1) \[\dfrac{2}{3}\]and \[\dfrac{1}{2}\]
2) \[\dfrac{2}{5}\] and \[\dfrac{2}{3}\]

Answer 1

Hint:
Here in this question we will use the basic concept of the commutative property. We will apply commutative property on the numbers. Then we will find the value of LHS of the equation then we will find the value of the RHS of the equation. If the LHS and RHS are equal then the commutative property is verified.

Complete step by step solution:
Commutative property states that if \[a\] and are two numbers, then \[a + b = b + a\]. It is an additive property.
1) Given rational numbers are \[\dfrac{2}{3}\]and \[\dfrac{1}{2}\].
Now according to the commutative property we know that
\[\dfrac{2}{3} + \dfrac{1}{2} = \dfrac{1}{2} + \dfrac{2}{3}\]
Now we will take the LHS of the equation and calculate the value of LHS. Therefore, we get
\[LHS = \dfrac{2}{3} + \dfrac{1}{2} = \dfrac{{\left( {2 \times 2} \right) + \left( {1 \times 3} \right)}}{6} = \dfrac{{4 + 3}}{6} = \dfrac{7}{6}\]
Now we will take RHS of the equation and calculate the value of RHS. Therefore, we get
\[RHS = \dfrac{1}{2} + \dfrac{2}{3} = \dfrac{{\left( {1 \times 3} \right) + \left( {2 \times 2} \right)}}{6} = \dfrac{{3 + 4}}{6} = \dfrac{7}{6}\]
We can clearly see that the LHS is equals to the RHS of the equation i.e. \[LHS = RHS\].
Hence the commutative property is verified.
2) Given rational numbers are \[\dfrac{2}{5}\] and \[\dfrac{2}{3}\].
Now according to the commutative property we know that
\[\dfrac{2}{5} + \dfrac{2}{3} = \dfrac{2}{3} + \dfrac{2}{5}\]
Now we will take the LHS of the equation and calculate the value of LHS. Therefore, we get
\[LHS = \dfrac{2}{5} + \dfrac{2}{3} = \dfrac{{\left( {2 \times 3} \right) + \left( {2 \times 5} \right)}}{{15}} = \dfrac{{6 + 10}}{{15}} = \dfrac{{16}}{{15}}\]
Now we will take RHS of the equation and calculate the value of RHS. Therefore, we get
\[RHS = \dfrac{2}{3} + \dfrac{2}{5} = \dfrac{{\left( {2 \times 5} \right) + \left( {2 \times 3} \right)}}{{15}} = \dfrac{{10 + 6}}{{15}} = \dfrac{{16}}{{15}}\]
We can clearly see that the LHS is equals to the RHS of the equation i.e. \[LHS = RHS\].

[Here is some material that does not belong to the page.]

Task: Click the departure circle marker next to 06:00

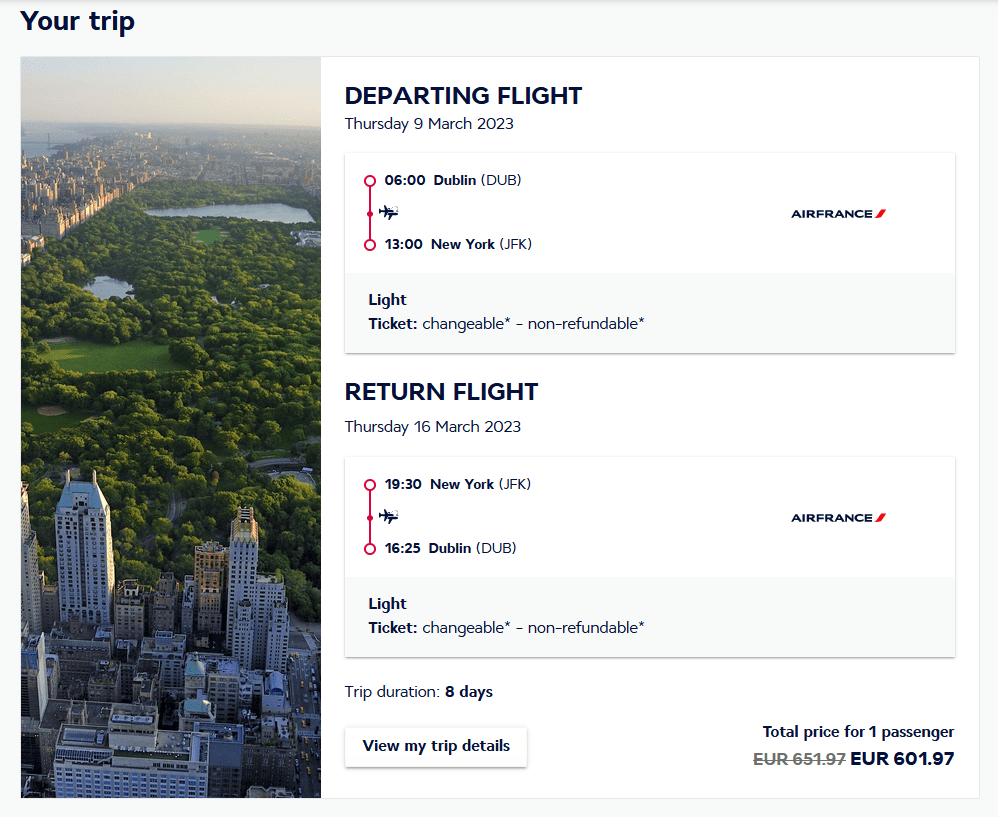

Hence the commutative property is verified.

Note:
Here we should know the basic commutative property. We have to remember that for a property to be applied its LHS must be equals to the RHS.
The rational number is the number which is in fraction. The three main types of fraction are proper fractions, improper fractions and mixed fractions.
Proper fractions are a fraction having the numerator less, or lower in degree, than the denominator. The value of proper fraction after simplification is always less than 1.
Improper Fraction is a fraction where the numerator is greater than or equals to the denominator, then it is known as an improper fraction. After the simplification of an improper fraction results in the value which is equal or greater than 1, but not less than 1.
Mixed Fraction is the combination of a natural number and fraction. It is basically an improper fraction. After the simplification of a mixed fraction results in the value which is always greater than 1.